17 julio 2007

la peor grieta


El caso es que en Occidente se nos llena la boca hablando de derechos humanos, estado de derecho, democracia y respeto a unas mínimas garantías procesales y personales. Hace décadas que creemos en esas cosas y nos decimos a nosotros mismos que la democracia real necesita todos esos previos para funcionar como algo más que un dictadura con elecciones periódicas.
En el respeto a ese conjunto de normas y derechos basamos nuestra supuesta superioridad moral, y eso es lo que según nuestros gobiernos nos permite exigir a las dictaduras del mundo que depongan su actitud totalitaria y entren en el club de los civilizados.
Vale. Todo estupendo. Todo aséptico, perfumado y hasta recién esterilizado. Y hasta bonito si quieren. ¿Pero cómo encaja en ese puzzle una pieza como la de Guantánamo?, ¿a qué nuevo eufemismo habrá que recurrir en la próxima detención o ejecución de un ministro palestino por parte del gobierno israelí? ¿Asesinato selectivo, como dicen ahora? No está mal.

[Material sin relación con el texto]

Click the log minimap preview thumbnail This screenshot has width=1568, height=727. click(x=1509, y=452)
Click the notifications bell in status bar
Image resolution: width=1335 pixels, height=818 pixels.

Lo que el terrorismo internacional ha conseguido va más allá de una cifra abultada de muertos, algunas humillaciones simbólicas y la destrucción de unos cuantos bienes materiales perfectamente sustituibles. Su conquista más preciada ha sido conseguir sacarnos de nuestra posición inmaculada para mostrarnos como criminales. Y no criminales contra sus leyes, sino contra las nuestras propias. Eso es lo grave. Esa es la peor grieta que han logrado abrir en el edificio de nuestra credibilidad y nuestra autoestima.

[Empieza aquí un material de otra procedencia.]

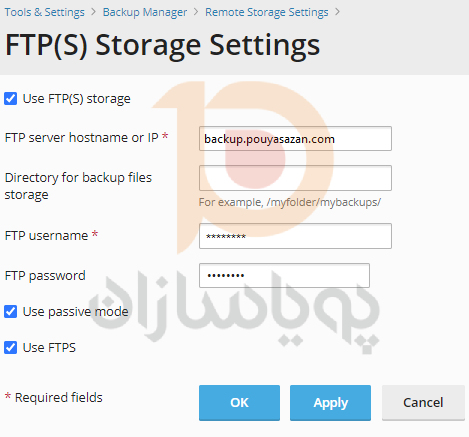Uncheck the Use FTPS checkbox
The image size is (469, 437).
coord(11,347)
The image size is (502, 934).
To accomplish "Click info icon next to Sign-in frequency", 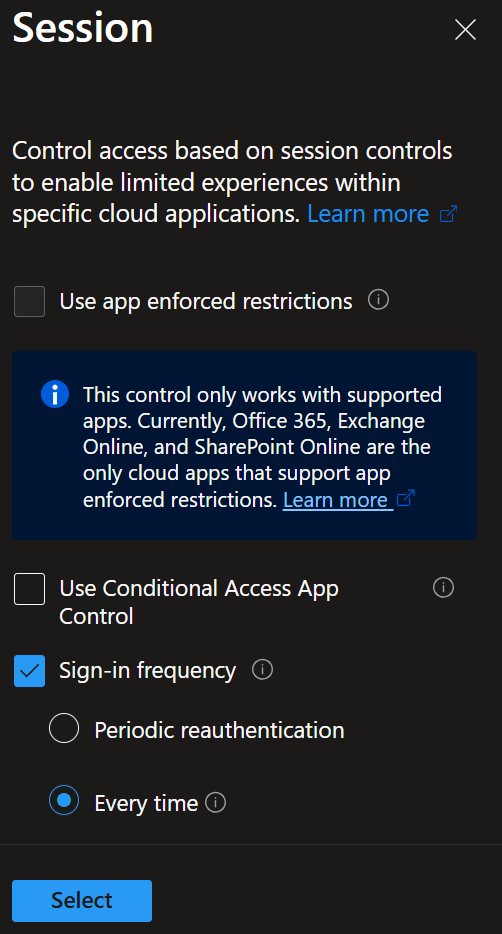I will click(x=262, y=670).
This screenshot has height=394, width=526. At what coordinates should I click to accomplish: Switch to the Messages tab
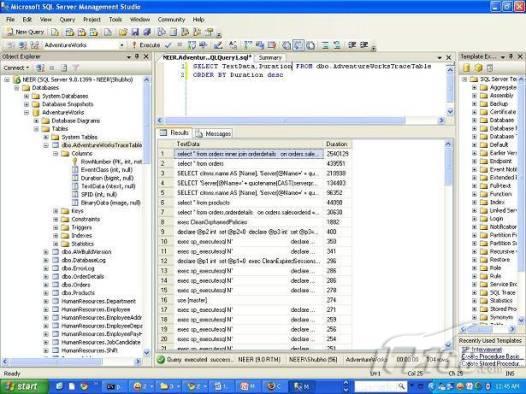[x=213, y=134]
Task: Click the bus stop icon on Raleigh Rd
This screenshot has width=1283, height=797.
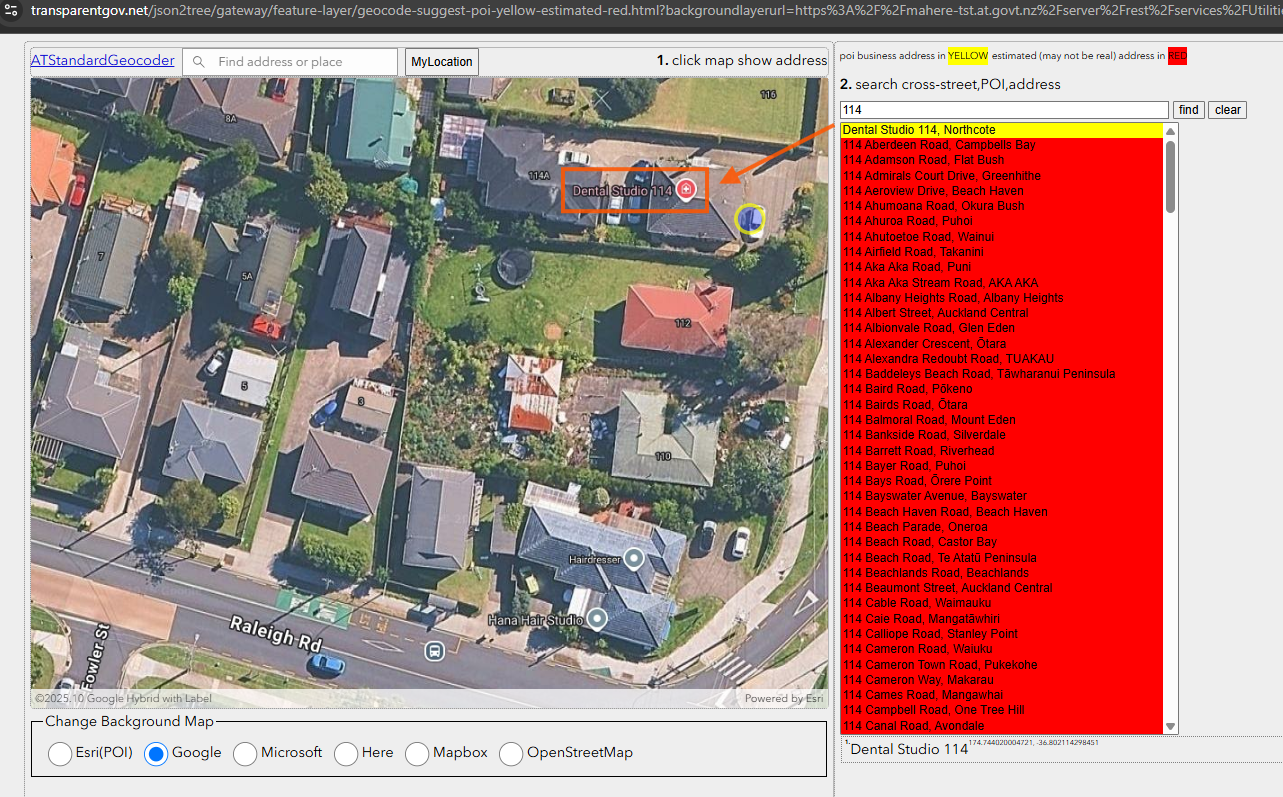Action: [434, 651]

No entro ahora a discutir si un Estado tiene derecho a utilizar todos los medios a su alcance para defenderse de un plaga como el terrorismo internacional. Lo que no puede es, al mismo tiempo, decirse valedor de la libertad y la democracia y tener a cientos de personas encerradas en una base militar, por tiempo indefinido, sin juicio, y sometiéndolas a torturas. Eso es perfectamente lógico si te llamas Adolf Hitler y el campo de internamiento se llama Dachau, o si te llamas Josef Stalin y el centro de internamiento es el Gulag. Pero cuando eres una de las democracias más antiguas del mundo y te cansas de decir a tu gente que eres la antorcha de la libertad, este tipo de campos de prisioneros no son más que una victoria del enemigo.

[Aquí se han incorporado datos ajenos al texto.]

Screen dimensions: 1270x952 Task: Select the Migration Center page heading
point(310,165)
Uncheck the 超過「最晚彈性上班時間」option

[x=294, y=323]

La cosa está clara: o cambiamos de métodos o cambiamos de discurso. Y siempre resulta más barato cambiar la máquina que aprender el idioma en el que viene escrito el libro de instrucciones.
Por nuestra parte, como ciudadanos de a pie, más nos vale hacer de tripas corazón y pedir que se suelte a la pandilla de miserables, chiflados y seguramente pringadetes que tienen recluidos en Guantánamo. Y no por compasión ni por razones humanitarias: para que al gobierno de turno no se le ocurra ma ana meternos a nosotros porque alguien, sin decir quién, dijo que éramos sospechosos de algo, sin decir qué.
Porque ahora podrían hacerlo con cualquiera de nosotros. ¿Por qué no?